» **Word and element locating data**
◆ ◆ ◆ ◆ ◆ ◆ ◆

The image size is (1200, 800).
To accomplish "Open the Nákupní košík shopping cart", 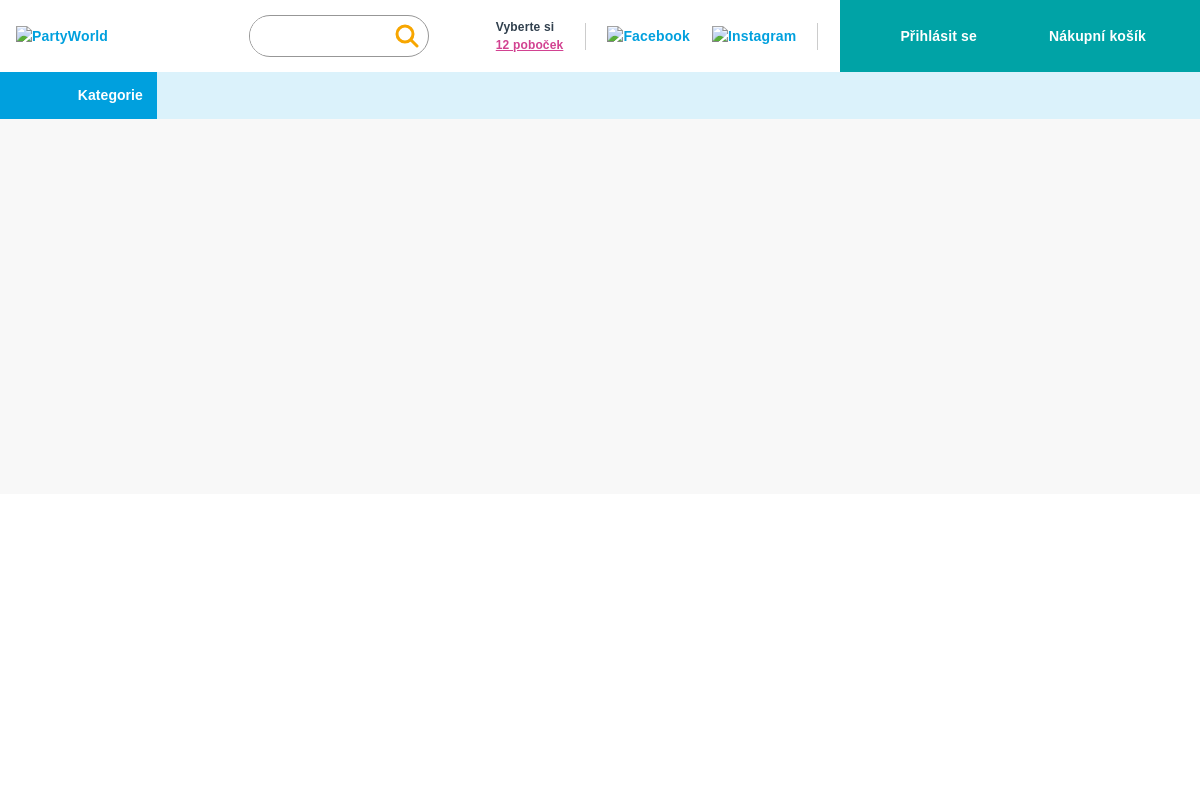I will click(1097, 36).
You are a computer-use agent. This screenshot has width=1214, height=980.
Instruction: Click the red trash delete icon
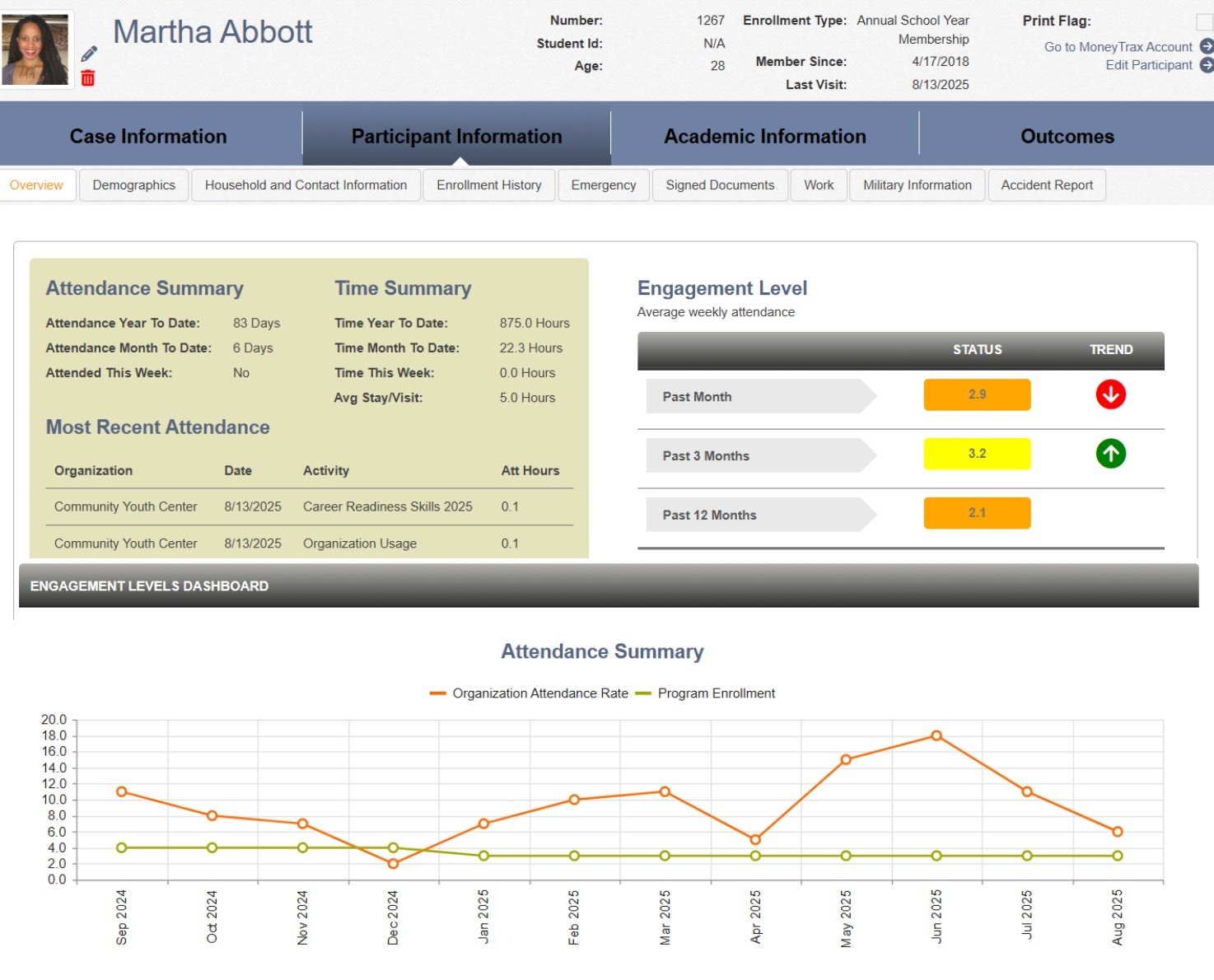pos(88,78)
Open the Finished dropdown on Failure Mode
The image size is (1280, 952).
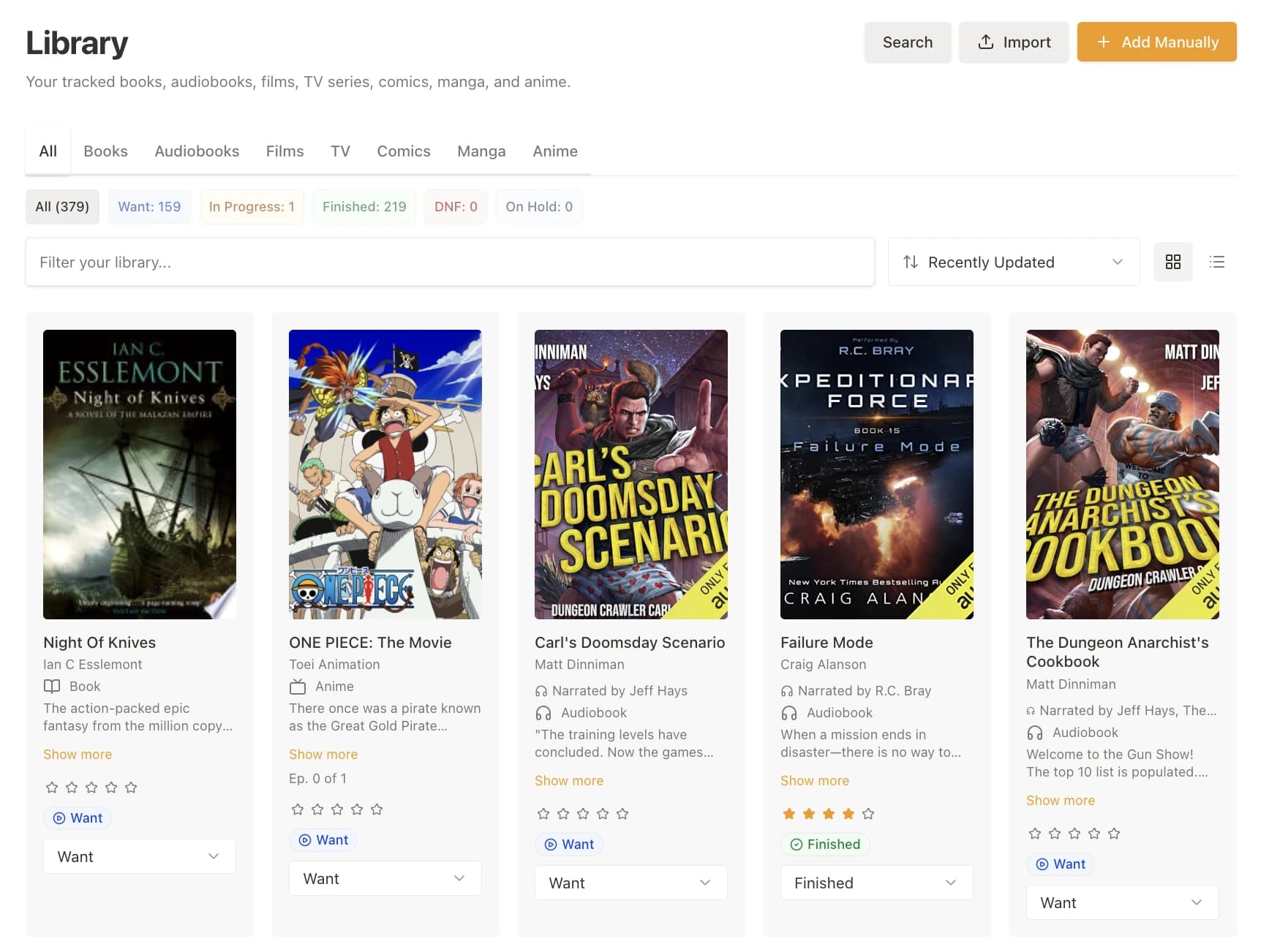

◆ ◆ ◆ ◆ ◆ ◆ ◆

» **PROBLEM STATEMENT**
Write out the rows as a numbered list, from the line containing "You are a computer-use" through the end of the rows, with both ends included, blank lines left out, and the pictures omitted.

» **OUTPUT BELOW**
1. You are a computer-use agent. This screenshot has width=1214, height=980.
2. Instruction: Click the red trash delete icon
3. pos(88,78)
4. Open the Finished dropdown on Failure Mode
5. The image size is (1280, 952).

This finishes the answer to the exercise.